◆ About this exercise
Every line of the material must be given again verbatim. Skip the images.

◆ Stored data

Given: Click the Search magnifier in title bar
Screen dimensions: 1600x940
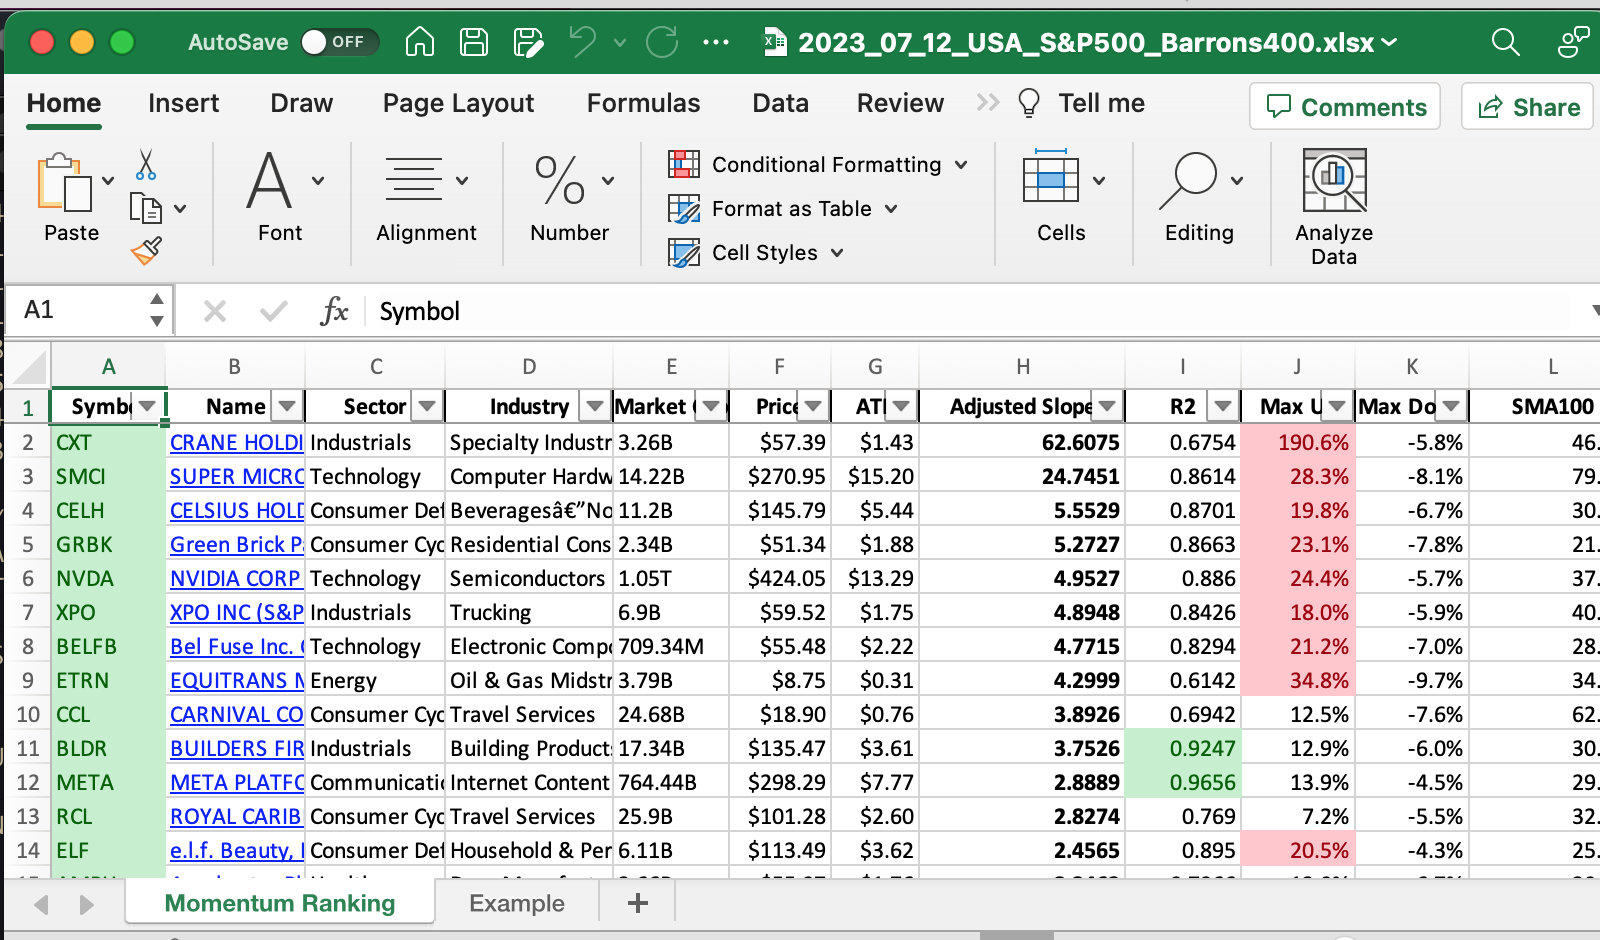Looking at the screenshot, I should (x=1505, y=42).
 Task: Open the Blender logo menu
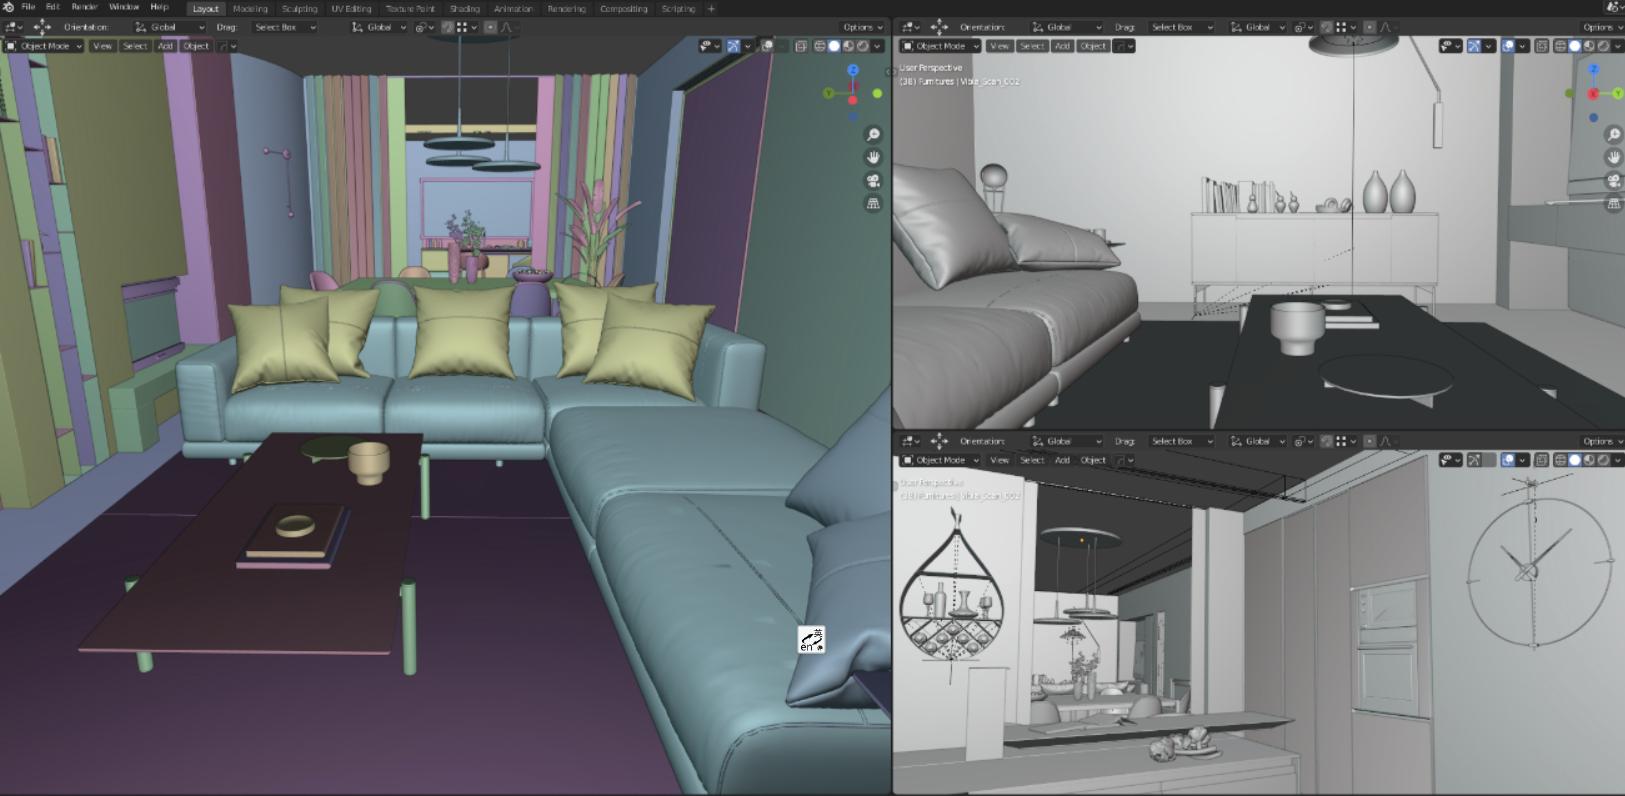point(8,7)
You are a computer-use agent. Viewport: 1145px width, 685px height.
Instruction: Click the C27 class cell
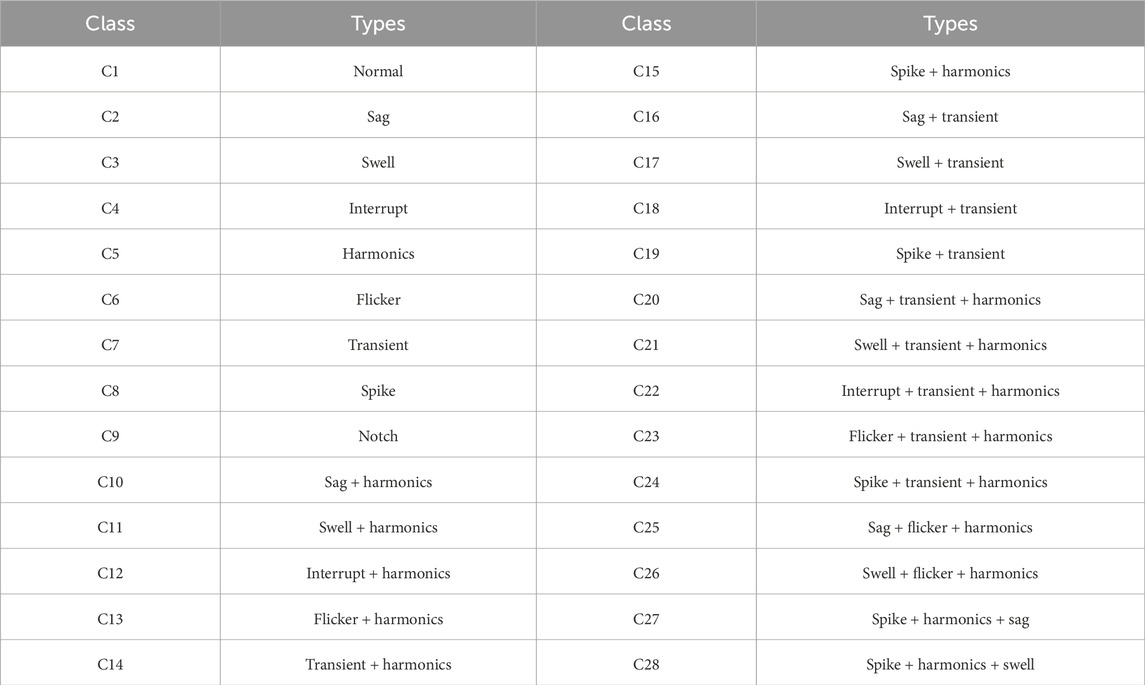(x=646, y=619)
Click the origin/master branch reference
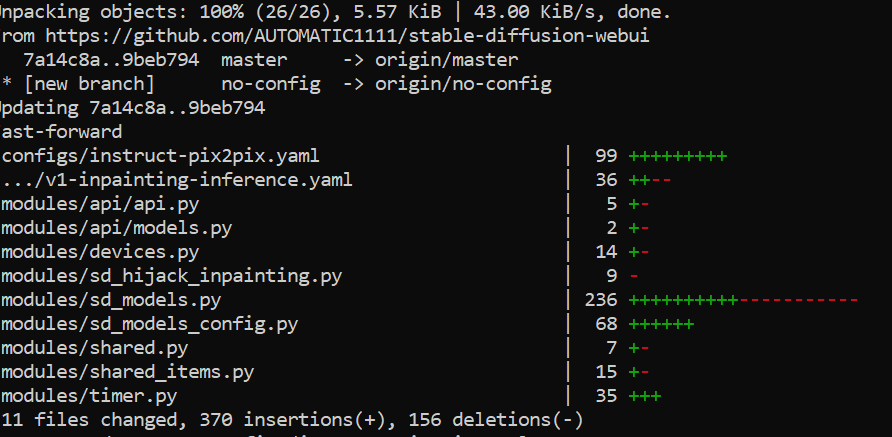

◆ Result of the task
Given: Click the Search magnifier in title bar
Screen dimensions: 1600x940
Looking at the screenshot, I should (x=1505, y=42).
 Task: Open the Blender logo menu
point(8,7)
You are a computer-use agent. Viewport: 1145px width, 685px height.
Instruction: Click the C27 class cell
(x=646, y=619)
Click the origin/master branch reference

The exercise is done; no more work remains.